Sunday, March 7, 2010

Week 6

This last week was the last FULL week of Academics until we finally start flying. Monday began the 3 day string of simulator rides to demonstrate procedural competance. We flew departures, arrivals, recoveries, and a few straight-in landings to show the IP we could run in-flight checks, make radio calls, while still keeping up wtih the Aircraft. It really is a juggling act, and is very apparent how important it is to memorize certain things. The more you have memorized, the less you have to try to read while in the airplane and the more you can keep your eyes outside the aircraft. Monday afternoon was our Flying Fundamentals Exam. I wasn't sure how I would do going into the test, and about 30 minutes into it, I wasn't sure how I'd come out! I kept couting the questions I thought I might have missed, and I kept coming up with the max number of questions we were allowed to miss! To my great relief, I only missed two somehow, and I lived to fight another day.....

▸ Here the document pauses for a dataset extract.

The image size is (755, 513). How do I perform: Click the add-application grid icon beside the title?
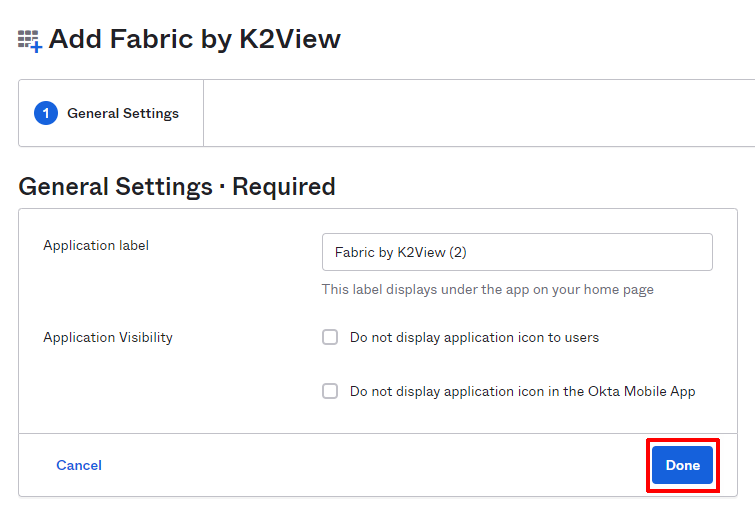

Tuesday and Wednesday was spent doing our Emergency Procedures simulator. I crawled in a UTD sim on Tuesday, and tried starting the aircraft, taxiing out to the imaginary runway I couldn't see (UTDs don't have video screens in front of the cockpit...only the guages work), taking off of 17L, departing to the area, and working in the area. During each of these phases, the IP would trip an emergency and expect me to apply the boldface to the problem. Overall I did pretty well and got an Excellent. However, we did the same exact type of profile on Wednesday in an IFT simulator (one WITH a video screen) and found myself fumbling around the cockpit all day long. I was moving entirely too fast because I thought I knew the procedures really well. The problem was, I DID know the procedures. I would flip switches too fast and wouldn't spend enough time ANALYZING the problem and trying to think through the steps. I was pretty iritated at myself for making dumb mistakes on Wednesday and couldn't wait until the next time we could get in a simulator and try to make up for it. BIG lesson learned: in an emergency, take a second to think about what the airplane is telling you BEFORE you apply the boldface procedures. For instance, during an engine failure on takeoff, you're supposed to wait to kill the engine until after you stop completely on the runway. I would get too far ahead of myself and shut down the engine while I was still rolling on the runway. Gotta Slow Down....

Thursday we spent the whole day in the classroom learning about weather. Our weather exam here is notorious for being the worst of them all...we don't test until this coming Wednesday, so there'll be plenty of time to study for it.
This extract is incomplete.